Dark Days for Our Universities
Dr. Buckingham’s censure only confirms the long, tragic decline of Canadian academic culture
Crawford Kilian
(Originally published in TheTyee.ca, May 19, 2014)

On May 13 I attended a meeting of the Board of Governors of Capilano University, which has had a very bad year.

Last spring the board agreed to cut several programs altogether. This caused considerable anger and bitterness, especially since the recommendations for the cuts had been made by a handful of administrators without consulting the university senate.

Recently, the B.C. Supreme Court ruled that the board’s failure to consult with the senate was a breach of the University Act. This upset the board members, who may yet appeal the decision.

Adding to the angst was the disappearance of a satirical sculpture of Cap’s president, Kris Bulcroft, which had been created and displayed on campus by George Rammell, an instructor in the now-dead studio arts program. Thanks to media coverage, the sculpture has now been seen across the country, and by far more people.
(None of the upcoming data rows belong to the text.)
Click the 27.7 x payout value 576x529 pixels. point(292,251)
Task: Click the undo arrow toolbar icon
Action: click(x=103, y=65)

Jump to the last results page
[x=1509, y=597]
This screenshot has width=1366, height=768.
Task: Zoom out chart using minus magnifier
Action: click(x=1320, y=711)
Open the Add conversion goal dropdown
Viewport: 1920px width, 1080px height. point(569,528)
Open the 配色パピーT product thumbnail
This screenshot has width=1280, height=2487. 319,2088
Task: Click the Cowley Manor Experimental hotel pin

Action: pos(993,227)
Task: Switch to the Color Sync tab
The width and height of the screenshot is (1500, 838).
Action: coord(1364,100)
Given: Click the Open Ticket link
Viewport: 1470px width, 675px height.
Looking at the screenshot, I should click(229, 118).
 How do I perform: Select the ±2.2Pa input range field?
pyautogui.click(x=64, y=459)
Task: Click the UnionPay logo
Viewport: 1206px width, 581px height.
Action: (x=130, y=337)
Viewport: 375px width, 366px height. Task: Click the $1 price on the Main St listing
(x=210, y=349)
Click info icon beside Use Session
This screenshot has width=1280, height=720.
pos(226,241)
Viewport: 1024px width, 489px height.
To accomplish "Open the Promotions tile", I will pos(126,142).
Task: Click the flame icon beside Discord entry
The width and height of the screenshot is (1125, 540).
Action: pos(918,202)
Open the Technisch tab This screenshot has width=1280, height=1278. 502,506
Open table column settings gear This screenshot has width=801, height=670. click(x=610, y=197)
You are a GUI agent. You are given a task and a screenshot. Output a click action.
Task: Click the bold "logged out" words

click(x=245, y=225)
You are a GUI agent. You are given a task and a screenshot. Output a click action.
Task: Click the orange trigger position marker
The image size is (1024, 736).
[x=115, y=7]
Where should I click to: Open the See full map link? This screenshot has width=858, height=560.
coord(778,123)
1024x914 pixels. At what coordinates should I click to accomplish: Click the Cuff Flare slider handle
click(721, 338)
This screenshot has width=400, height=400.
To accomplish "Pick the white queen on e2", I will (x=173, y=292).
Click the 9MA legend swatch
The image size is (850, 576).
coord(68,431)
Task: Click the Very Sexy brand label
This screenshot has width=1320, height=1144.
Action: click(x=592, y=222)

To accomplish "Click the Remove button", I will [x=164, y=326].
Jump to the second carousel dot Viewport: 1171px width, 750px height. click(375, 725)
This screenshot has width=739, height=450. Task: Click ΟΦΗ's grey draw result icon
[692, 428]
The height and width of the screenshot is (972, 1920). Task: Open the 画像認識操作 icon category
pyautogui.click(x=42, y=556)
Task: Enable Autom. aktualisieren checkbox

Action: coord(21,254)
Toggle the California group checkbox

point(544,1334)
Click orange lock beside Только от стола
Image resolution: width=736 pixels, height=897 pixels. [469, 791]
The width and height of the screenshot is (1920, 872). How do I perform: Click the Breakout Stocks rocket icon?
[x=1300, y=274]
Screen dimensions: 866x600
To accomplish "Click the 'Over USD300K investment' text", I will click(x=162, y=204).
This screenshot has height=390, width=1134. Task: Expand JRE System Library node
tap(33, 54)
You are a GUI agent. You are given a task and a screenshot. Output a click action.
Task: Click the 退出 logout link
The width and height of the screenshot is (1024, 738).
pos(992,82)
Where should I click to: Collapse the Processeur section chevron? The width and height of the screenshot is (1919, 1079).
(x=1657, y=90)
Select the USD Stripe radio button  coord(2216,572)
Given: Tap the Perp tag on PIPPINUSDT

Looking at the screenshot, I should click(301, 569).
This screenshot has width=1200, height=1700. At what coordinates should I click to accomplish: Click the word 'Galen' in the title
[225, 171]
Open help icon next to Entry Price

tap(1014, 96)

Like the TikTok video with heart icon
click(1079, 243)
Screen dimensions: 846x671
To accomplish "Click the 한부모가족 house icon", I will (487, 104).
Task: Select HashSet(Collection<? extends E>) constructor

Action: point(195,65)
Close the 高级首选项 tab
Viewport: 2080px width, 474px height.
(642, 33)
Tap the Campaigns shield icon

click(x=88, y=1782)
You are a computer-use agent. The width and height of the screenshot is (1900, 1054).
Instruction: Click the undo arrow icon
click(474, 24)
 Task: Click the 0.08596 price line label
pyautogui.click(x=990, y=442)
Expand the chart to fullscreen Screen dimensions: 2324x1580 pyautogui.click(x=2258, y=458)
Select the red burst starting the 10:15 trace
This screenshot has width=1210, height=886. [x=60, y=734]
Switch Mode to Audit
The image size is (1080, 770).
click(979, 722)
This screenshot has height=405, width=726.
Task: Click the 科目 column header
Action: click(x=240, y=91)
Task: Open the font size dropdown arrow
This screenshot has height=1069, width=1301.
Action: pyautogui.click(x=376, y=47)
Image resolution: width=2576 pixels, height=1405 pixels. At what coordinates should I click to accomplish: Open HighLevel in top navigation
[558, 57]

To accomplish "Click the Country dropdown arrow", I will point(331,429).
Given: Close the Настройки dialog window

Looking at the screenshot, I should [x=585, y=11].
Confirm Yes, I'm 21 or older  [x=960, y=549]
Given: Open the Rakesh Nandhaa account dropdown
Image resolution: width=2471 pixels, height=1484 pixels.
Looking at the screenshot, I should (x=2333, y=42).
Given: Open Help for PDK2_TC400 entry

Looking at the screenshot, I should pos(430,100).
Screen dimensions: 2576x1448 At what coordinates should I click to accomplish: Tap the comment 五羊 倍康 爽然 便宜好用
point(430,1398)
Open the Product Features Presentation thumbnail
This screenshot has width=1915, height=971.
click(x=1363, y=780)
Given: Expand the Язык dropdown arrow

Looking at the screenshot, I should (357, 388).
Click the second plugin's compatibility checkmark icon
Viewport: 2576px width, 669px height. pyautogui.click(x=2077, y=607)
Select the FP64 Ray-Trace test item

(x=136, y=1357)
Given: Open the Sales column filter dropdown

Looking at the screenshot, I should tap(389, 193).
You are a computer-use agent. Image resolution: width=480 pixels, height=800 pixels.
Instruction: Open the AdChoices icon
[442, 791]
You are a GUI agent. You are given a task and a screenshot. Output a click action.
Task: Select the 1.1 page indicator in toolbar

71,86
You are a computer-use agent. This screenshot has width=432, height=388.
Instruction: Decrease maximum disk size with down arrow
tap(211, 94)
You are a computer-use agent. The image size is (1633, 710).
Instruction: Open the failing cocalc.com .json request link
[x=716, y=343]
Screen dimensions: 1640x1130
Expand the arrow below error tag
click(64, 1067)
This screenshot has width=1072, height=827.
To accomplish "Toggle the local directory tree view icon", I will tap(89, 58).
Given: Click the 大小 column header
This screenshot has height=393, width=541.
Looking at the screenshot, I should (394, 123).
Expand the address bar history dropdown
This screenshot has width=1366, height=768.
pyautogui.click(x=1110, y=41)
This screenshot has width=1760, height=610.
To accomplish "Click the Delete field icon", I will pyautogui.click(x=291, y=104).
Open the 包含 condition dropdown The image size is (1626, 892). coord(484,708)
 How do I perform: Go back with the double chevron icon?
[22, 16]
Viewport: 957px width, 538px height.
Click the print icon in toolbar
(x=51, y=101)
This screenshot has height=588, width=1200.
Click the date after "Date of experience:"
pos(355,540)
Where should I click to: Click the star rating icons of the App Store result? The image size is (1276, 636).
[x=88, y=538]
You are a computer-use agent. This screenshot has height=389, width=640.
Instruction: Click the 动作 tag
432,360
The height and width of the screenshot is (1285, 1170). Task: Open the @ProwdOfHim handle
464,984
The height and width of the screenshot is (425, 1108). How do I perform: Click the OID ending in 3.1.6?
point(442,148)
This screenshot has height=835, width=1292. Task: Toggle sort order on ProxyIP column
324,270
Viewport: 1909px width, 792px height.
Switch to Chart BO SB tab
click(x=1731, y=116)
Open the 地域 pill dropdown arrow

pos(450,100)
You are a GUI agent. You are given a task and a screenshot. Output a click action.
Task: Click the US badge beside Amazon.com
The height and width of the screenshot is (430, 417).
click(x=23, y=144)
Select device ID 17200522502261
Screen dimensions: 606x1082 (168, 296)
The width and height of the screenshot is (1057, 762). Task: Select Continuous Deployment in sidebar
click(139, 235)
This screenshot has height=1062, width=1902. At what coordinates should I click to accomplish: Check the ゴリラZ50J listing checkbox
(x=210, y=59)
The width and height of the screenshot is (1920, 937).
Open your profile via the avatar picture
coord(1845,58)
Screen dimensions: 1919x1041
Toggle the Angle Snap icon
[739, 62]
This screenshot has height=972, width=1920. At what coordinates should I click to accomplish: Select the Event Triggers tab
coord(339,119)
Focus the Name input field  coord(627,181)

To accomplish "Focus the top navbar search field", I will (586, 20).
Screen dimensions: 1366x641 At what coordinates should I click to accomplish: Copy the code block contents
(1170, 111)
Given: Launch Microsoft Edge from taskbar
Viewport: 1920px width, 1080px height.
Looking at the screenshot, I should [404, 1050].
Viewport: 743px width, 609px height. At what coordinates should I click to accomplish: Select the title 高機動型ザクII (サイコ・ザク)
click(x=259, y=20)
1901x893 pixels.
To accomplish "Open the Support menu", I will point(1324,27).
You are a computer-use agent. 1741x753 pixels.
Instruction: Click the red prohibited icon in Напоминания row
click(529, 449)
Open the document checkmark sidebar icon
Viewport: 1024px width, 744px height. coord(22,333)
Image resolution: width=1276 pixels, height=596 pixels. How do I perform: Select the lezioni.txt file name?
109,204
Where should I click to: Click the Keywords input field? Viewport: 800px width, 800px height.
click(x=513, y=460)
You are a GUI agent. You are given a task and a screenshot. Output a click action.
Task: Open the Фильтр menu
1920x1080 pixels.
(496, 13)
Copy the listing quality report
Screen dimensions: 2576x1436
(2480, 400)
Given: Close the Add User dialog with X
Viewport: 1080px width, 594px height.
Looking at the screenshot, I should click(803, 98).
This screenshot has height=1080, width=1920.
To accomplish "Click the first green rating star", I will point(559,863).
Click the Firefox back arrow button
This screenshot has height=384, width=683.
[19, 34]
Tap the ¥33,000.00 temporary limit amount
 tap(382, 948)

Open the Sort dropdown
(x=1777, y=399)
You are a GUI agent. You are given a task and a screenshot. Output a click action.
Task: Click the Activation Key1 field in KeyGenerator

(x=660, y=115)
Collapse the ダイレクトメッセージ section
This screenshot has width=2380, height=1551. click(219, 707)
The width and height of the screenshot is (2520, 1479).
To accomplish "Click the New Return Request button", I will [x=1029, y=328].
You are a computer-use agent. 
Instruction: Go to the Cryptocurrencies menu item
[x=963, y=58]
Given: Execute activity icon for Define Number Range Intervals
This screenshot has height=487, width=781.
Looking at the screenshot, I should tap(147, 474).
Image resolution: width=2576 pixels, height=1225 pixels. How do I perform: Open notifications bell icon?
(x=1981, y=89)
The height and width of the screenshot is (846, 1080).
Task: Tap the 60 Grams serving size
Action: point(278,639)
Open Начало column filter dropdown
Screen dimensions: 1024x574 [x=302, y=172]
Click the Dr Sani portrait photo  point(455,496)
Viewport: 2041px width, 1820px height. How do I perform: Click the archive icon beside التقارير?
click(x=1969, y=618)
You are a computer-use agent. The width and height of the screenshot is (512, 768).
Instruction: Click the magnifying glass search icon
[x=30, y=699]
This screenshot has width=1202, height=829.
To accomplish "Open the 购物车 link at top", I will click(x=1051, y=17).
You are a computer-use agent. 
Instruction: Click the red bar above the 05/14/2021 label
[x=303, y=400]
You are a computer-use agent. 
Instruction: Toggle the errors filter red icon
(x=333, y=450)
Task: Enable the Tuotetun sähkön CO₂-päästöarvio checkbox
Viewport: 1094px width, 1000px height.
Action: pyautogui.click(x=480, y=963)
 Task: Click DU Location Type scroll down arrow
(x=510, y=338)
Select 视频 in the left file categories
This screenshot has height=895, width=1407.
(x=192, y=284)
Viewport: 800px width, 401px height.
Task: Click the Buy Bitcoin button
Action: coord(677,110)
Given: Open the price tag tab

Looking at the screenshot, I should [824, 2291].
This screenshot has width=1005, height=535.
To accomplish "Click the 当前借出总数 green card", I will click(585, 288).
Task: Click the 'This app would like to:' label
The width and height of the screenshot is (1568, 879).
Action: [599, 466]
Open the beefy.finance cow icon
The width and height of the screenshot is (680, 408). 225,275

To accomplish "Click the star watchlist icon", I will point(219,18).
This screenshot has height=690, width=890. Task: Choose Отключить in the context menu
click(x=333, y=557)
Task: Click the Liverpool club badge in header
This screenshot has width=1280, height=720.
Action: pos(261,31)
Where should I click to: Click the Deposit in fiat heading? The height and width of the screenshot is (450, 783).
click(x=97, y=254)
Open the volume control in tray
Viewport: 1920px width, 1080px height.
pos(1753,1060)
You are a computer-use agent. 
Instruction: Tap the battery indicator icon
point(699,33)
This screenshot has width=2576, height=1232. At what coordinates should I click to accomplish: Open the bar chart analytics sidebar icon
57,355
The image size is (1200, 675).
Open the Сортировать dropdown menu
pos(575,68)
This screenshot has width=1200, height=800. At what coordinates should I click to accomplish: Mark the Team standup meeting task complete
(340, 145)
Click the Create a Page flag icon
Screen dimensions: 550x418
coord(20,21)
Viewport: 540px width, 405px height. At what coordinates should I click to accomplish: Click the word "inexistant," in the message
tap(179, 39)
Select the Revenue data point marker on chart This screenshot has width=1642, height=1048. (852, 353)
Board Chair Jane Shackell (who was my student back in 1979) stated at the meeting that she had personally ordered the removal of the sculpture because it was a form of harassment of a university employee, the president. Rather than follow the university’s policy on harassment complaints (and Bulcroft had apparently not complained), Shackell seemed to see herself as a one-person HR committee concerned with the president alone.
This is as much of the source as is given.